Problem to solve >> Edit the material below by replacing "computer-use agent" with "desktop agent" wherever it occurs. Leave all other text unchanged.

Entries on locating words and elements >>
-*-*-

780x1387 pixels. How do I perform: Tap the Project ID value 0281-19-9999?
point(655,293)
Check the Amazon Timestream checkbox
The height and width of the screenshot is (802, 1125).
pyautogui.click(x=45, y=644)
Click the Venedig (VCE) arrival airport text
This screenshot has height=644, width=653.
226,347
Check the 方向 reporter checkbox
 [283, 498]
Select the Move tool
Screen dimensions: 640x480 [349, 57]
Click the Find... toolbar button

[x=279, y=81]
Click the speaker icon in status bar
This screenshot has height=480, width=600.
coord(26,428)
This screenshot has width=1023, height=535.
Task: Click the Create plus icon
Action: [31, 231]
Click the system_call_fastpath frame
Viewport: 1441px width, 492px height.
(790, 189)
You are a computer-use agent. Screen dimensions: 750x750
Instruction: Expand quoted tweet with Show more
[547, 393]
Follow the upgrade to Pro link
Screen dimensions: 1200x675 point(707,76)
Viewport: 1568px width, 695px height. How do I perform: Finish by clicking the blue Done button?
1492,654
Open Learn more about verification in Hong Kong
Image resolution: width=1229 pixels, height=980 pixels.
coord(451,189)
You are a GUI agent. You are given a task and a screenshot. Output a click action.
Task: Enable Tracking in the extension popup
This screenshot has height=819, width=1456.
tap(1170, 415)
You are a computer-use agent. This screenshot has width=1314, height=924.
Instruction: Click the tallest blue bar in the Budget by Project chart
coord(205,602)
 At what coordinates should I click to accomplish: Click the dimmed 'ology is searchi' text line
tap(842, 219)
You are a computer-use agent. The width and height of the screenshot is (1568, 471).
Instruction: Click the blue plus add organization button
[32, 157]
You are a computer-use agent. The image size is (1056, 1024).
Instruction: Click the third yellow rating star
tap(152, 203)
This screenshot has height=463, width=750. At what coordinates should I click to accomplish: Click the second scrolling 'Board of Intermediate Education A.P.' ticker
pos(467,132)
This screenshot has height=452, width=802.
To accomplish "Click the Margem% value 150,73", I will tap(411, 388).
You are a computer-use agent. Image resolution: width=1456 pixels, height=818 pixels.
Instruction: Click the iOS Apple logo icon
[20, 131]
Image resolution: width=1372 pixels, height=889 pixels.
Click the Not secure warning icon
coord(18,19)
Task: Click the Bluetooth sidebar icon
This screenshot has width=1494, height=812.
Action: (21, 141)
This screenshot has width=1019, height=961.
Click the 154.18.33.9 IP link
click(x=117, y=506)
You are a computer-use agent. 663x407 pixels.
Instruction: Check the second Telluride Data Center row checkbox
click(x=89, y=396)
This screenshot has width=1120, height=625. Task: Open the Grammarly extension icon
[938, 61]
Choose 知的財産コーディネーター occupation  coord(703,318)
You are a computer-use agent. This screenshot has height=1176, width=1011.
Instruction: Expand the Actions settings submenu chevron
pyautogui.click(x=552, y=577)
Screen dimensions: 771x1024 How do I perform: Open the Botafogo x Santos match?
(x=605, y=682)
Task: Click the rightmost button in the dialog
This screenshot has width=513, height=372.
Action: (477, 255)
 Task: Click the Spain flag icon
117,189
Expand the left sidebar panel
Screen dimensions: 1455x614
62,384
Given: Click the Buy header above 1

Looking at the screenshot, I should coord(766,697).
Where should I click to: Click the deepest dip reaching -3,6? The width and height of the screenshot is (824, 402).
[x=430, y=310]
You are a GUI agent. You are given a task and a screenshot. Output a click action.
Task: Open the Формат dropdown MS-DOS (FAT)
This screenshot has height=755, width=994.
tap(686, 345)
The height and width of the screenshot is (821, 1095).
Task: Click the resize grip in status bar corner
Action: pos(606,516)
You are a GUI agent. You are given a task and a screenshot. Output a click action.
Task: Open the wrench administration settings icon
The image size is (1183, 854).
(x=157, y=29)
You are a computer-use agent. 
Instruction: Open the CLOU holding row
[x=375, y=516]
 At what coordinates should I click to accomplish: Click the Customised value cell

-*-*-

Task solution >>
780x1387 pixels. How do I perform: Tap the Project ID value 0281-19-9999?
point(655,293)
Check the Amazon Timestream checkbox
The height and width of the screenshot is (802, 1125).
pyautogui.click(x=45, y=644)
Click the Venedig (VCE) arrival airport text
This screenshot has height=644, width=653.
226,347
Check the 方向 reporter checkbox
 [283, 498]
Select the Move tool
Screen dimensions: 640x480 [349, 57]
Click the Find... toolbar button

[x=279, y=81]
Click the speaker icon in status bar
This screenshot has height=480, width=600.
coord(26,428)
This screenshot has width=1023, height=535.
Task: Click the Create plus icon
Action: [31, 231]
Click the system_call_fastpath frame
Viewport: 1441px width, 492px height.
(790, 189)
You are a desktop agent. Screen dimensions: 750x750
Instruction: Expand quoted tweet with Show more
[547, 393]
Follow the upgrade to Pro link
Screen dimensions: 1200x675 point(707,76)
Viewport: 1568px width, 695px height. How do I perform: Finish by clicking the blue Done button?
1492,654
Open Learn more about verification in Hong Kong
Image resolution: width=1229 pixels, height=980 pixels.
coord(451,189)
You are a GUI agent. You are given a task and a screenshot. Output a click action.
Task: Enable Tracking in the extension popup
This screenshot has height=819, width=1456.
tap(1170, 415)
You are a desktop agent. This screenshot has width=1314, height=924.
Instruction: Click the tallest blue bar in the Budget by Project chart
coord(205,602)
 At what coordinates should I click to accomplish: Click the dimmed 'ology is searchi' text line
tap(842, 219)
You are a desktop agent. The width and height of the screenshot is (1568, 471).
Instruction: Click the blue plus add organization button
[32, 157]
You are a desktop agent. The image size is (1056, 1024).
Instruction: Click the third yellow rating star
tap(152, 203)
This screenshot has height=463, width=750. At what coordinates should I click to accomplish: Click the second scrolling 'Board of Intermediate Education A.P.' ticker
pos(467,132)
This screenshot has height=452, width=802.
To accomplish "Click the Margem% value 150,73", I will tap(411, 388).
You are a desktop agent. Image resolution: width=1456 pixels, height=818 pixels.
Instruction: Click the iOS Apple logo icon
[20, 131]
Image resolution: width=1372 pixels, height=889 pixels.
Click the Not secure warning icon
coord(18,19)
Task: Click the Bluetooth sidebar icon
This screenshot has width=1494, height=812.
Action: (21, 141)
This screenshot has width=1019, height=961.
Click the 154.18.33.9 IP link
click(x=117, y=506)
You are a desktop agent. 663x407 pixels.
Instruction: Check the second Telluride Data Center row checkbox
click(x=89, y=396)
This screenshot has width=1120, height=625. Task: Open the Grammarly extension icon
[938, 61]
Choose 知的財産コーディネーター occupation  coord(703,318)
You are a desktop agent. This screenshot has height=1176, width=1011.
Instruction: Expand the Actions settings submenu chevron
pyautogui.click(x=552, y=577)
Screen dimensions: 771x1024 How do I perform: Open the Botafogo x Santos match?
(x=605, y=682)
Task: Click the rightmost button in the dialog
This screenshot has width=513, height=372.
Action: (477, 255)
 Task: Click the Spain flag icon
117,189
Expand the left sidebar panel
Screen dimensions: 1455x614
62,384
Given: Click the Buy header above 1

Looking at the screenshot, I should coord(766,697).
Where should I click to: Click the deepest dip reaching -3,6? The width and height of the screenshot is (824, 402).
[x=430, y=310]
You are a GUI agent. You are given a task and a screenshot. Output a click action.
Task: Open the Формат dropdown MS-DOS (FAT)
This screenshot has height=755, width=994.
tap(686, 345)
The height and width of the screenshot is (821, 1095).
Task: Click the resize grip in status bar corner
Action: pos(606,516)
You are a GUI agent. You are given a task and a screenshot. Output a click action.
Task: Open the wrench administration settings icon
The image size is (1183, 854).
(x=157, y=29)
You are a desktop agent. 
Instruction: Open the CLOU holding row
[x=375, y=516]
 At what coordinates should I click to accomplish: Click the Customised value cell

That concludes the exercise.